Benefit in Coupeville celebrates the Golden Age of Radio

The Golden Age of Radio comes to Whidbey Island this weekend.

The Golden Age of Radio will comes to Whidbey Island this weekend.

A group of island volunteers will perform “Fibber McGee and Molly,” “Sherlock Holmes,” “Our Miss Brooks” and “The Whistler” in two shows to benefit the programming and expansion KWPA Whidbey Public Radio.

Islanders will have a chance to see the historic on-air hits in “Old Time Radio — Live On Stage!” at 3 and 7 p.m. Saturday, June 12 at Fort Casey Auditorium in Coupeville.

Life of Whidbey – and the world – once revolved around the radio.

According to a consensus taken in 1947, about 82 out of 100 Americans were tuned in regularly between 1935 and 1950, and radio characters were the stars of everyone’s imagination.

The performances, which are directed by Elizabeth Herbert and produced by William Bell and Harry Anderson, feature original 1940s radio scripts with costumes, sound effects and a healthy helping of American nostalgia.

Fort Casey Auditorium was once used as a movie theater and a live performance venue for soldiers during World War II, and thus will add to the historical atmosphere created for the old-time show.

Since the early 1930s, network radio presented hundreds of memorable drama and comedy programs that enthralled America through the Depression, World War II and the early post-war period.

From “Fibber McGee and Molly” the island troupe presents the episode, “Cleaning the Hall Closet.” The scene focuses on the hilarious hijinks of a bickering husband and wife as they open the world’s most famous disorganized closet. “Fibber McGee and Molly” ran on network radio for almost 25 years.

Presented from “Sherlock Holmes,” is “The Adventure of the Tolling Bell,” in which the world-famous detective and his sidekick, Dr. Watson, confront a web of mystery and a serial killer in the quiet English countryside.

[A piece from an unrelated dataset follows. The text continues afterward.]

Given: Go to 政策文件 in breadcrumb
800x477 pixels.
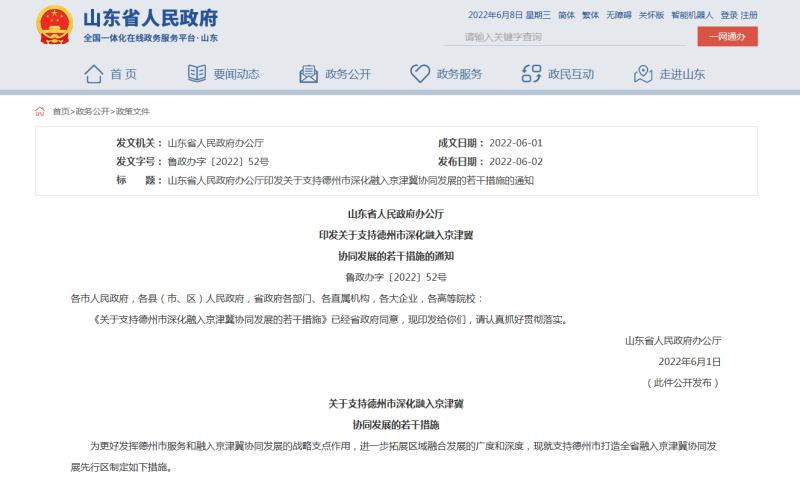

In “Our Miss Brooks,” everybody’s favorite high school English teacher is caught up in a side-splitting misadventure when cantankerous principal Osgood Conklin mistakenly thinks he’s about to receive a special honor from the school board in an episode of “A Plaque for Mr. Conklin.”

Finally, “The Whistler” segment features “Beyond Reasonable Doubt,” when the mysterious Whistler, who “knows many things … because I walk by night,” spins the strange tale of a former shop girl with a dark secret who murders a blackmailer, and tries to pin it on someone else.

Such edge-of-the-seat theater is highlighted by the live sound effects that adds to the theatricality of the radio-theater experience.

These fun-for-the-whole-family performances will be recorded for a later broadcast on KWPA 96.9, streaming live at www.kwparadio.org.

Tickets for each show are $16, or four for $58 in advance, or $20 at the door.

Get tickets at Moonraker Books in Langley, Book Bay in Freeland, Local Grown on the Coupeville Wharf and Bay Leaf in Coupeville and Oak Harbor.